LCModel is not being actively developed anymore and the source code of the helper programs (lcmgui, bin2raw, makebasis etc) was never published, so changes to headers in the proprietary formats will not be supported any longer. Your best bet is to switch your workflow to one of the newer open-source processing tools (Osprey, FSL-MRS, spant, etc.) that can read GE files of any generation and write LCModel raw files. Osprey allows you to call LCModel directly from within (optionally), I believe that the other tools might have that functionality too.
Thanks for the fast reply Georg. I probably wasn’t as clear as I should have been.
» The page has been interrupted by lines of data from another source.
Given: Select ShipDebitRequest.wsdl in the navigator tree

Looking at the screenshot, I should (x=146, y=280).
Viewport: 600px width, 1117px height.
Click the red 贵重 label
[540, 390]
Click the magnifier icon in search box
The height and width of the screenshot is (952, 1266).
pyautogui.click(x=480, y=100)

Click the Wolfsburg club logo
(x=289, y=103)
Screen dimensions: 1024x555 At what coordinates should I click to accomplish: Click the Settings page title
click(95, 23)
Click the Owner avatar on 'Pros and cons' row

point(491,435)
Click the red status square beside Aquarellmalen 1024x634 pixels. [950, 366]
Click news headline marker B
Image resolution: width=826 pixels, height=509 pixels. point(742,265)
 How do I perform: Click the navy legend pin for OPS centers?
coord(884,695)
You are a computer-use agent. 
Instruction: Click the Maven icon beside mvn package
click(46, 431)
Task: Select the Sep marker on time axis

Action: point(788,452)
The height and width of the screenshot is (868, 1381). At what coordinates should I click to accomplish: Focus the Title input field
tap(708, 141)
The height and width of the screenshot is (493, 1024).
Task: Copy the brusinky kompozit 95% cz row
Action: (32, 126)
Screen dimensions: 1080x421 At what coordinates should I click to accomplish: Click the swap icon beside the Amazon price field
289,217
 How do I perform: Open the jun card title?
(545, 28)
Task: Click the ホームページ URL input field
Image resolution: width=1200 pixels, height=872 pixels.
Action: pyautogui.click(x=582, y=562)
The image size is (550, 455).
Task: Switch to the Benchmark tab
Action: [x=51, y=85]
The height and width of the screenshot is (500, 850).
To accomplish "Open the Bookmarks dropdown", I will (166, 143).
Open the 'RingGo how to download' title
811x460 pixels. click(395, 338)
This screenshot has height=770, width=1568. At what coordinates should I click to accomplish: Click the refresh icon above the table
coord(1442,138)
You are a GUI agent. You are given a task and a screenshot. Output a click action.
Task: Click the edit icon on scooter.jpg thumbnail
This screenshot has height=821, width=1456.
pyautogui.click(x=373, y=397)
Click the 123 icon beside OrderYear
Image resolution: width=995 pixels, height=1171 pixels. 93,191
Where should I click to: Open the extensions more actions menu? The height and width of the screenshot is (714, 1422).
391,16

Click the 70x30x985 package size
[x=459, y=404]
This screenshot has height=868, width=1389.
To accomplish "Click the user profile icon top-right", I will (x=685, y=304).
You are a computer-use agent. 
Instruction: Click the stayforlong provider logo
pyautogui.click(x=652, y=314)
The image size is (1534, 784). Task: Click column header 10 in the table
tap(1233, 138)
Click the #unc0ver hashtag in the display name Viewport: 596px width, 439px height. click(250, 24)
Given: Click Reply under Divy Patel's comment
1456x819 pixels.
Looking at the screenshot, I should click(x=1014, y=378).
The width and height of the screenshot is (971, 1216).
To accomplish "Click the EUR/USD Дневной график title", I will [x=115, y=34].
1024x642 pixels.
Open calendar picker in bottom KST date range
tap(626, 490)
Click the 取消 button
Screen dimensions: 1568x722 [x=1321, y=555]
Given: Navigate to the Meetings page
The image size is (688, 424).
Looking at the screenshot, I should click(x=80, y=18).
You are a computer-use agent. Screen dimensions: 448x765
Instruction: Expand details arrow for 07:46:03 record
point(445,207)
I do realize that only the source code for the main LCModel fitting tool was released and not the helper programs. In fact, I’ve downloaded, compiled, and successfully run the lcmodel on my MacBook, generating my own control file and using either python (via suspect) or simplified FID-A to create .raw files with simple channel/transient averaging, then using the same LCmodel basis set as original full-licensed LCmodel. But so far, my results from manual lcmodel fitting are noticeably different that fully licensed LCmodel.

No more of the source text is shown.